Non voglio entrare nel merito del naufragio di Cutro, anche se l’ennesima strage in mare ha profondamente turbato anche me per il carico di sofferenza che porta in sé e per la drammaticità di chi vede finalmente la meta di un lungo e sofferto viaggio che ti cambierà la vita, e proprio a 100 metri trova la morte ad attenderlo.

Voglio invece parlare dei vari modi di approcciare la problematica che sottende agli atteggiamenti degli attori di questa vicenda.

* Materiale fornito *
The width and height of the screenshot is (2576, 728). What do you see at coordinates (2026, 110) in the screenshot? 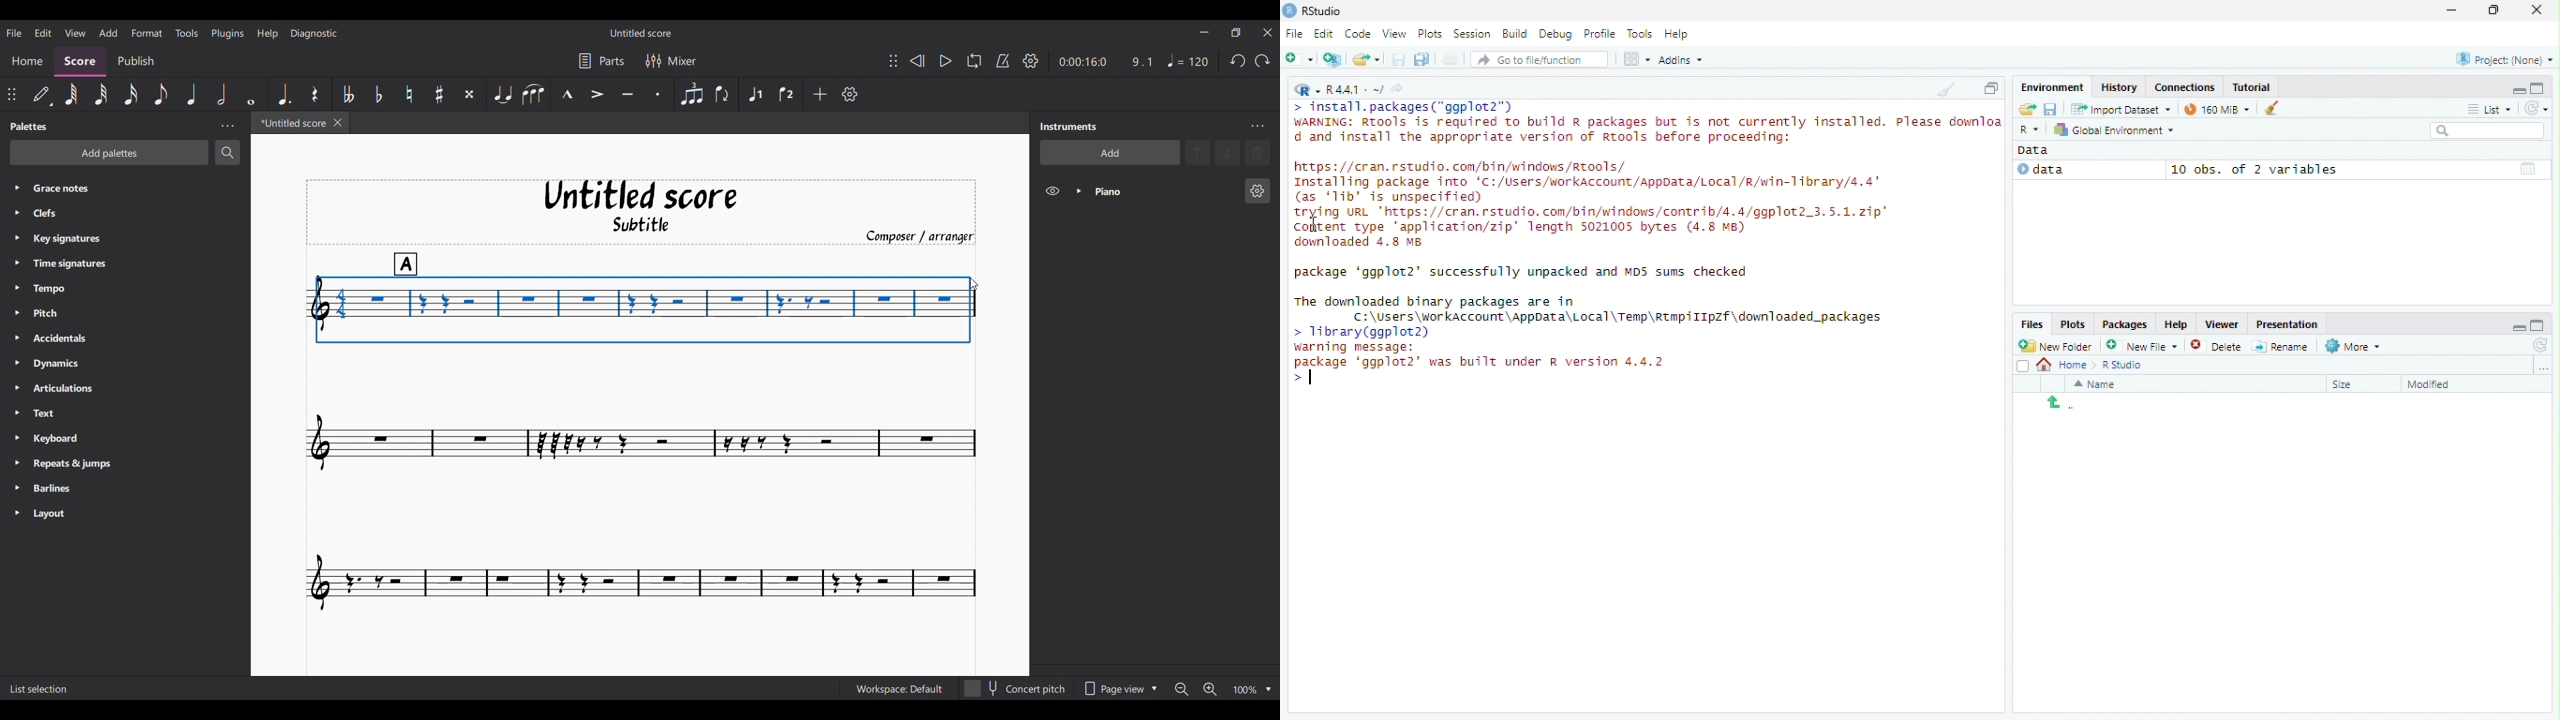
I see `load workspace` at bounding box center [2026, 110].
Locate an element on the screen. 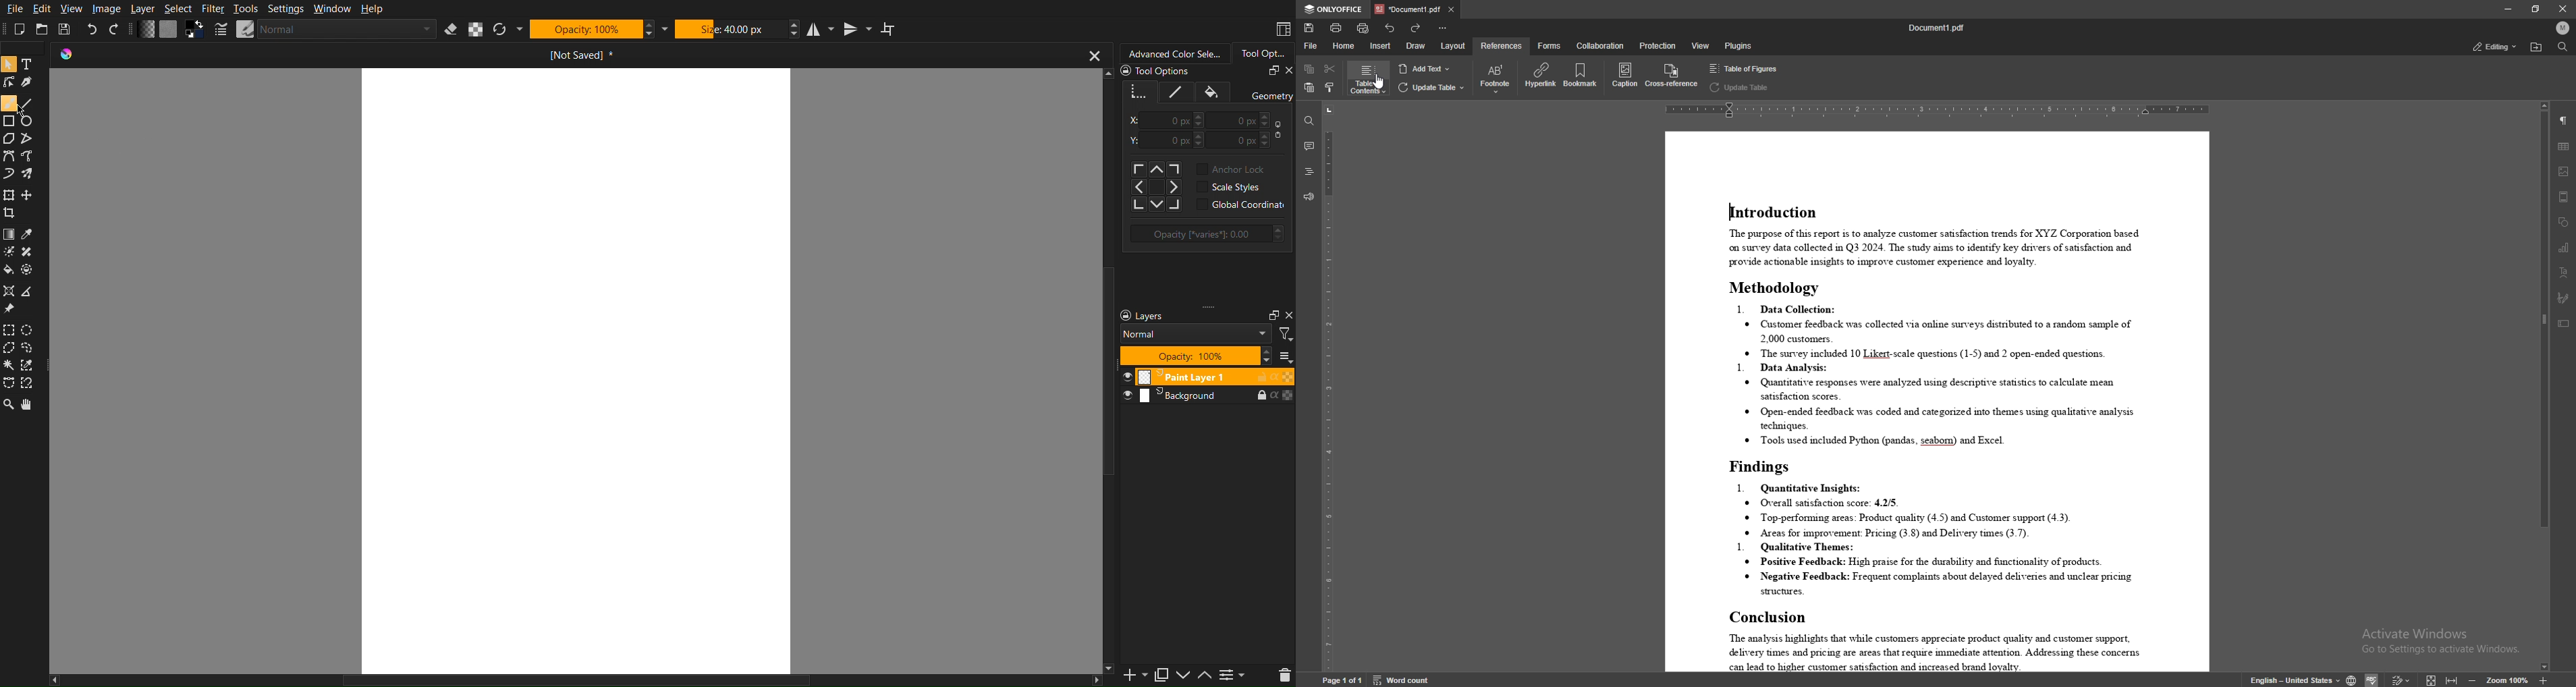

* Compito richiesto *
Trascriva per intero, senza alcuna modifica, il testo sul naufragio di Cutro riportato sopra.

* Risultato *
Non voglio entrare nel merito del naufragio di Cutro, anche se l’ennesima strage in mare ha profondamente turbato anche me per il carico di sofferenza che porta in sé e per la drammaticità di chi vede finalmente la meta di un lungo e sofferto viaggio che ti cambierà la vita, e proprio a 100 metri trova la morte ad attenderlo.

Voglio invece parlare dei vari modi di approcciare la problematica che sottende agli atteggiamenti degli attori di questa vicenda.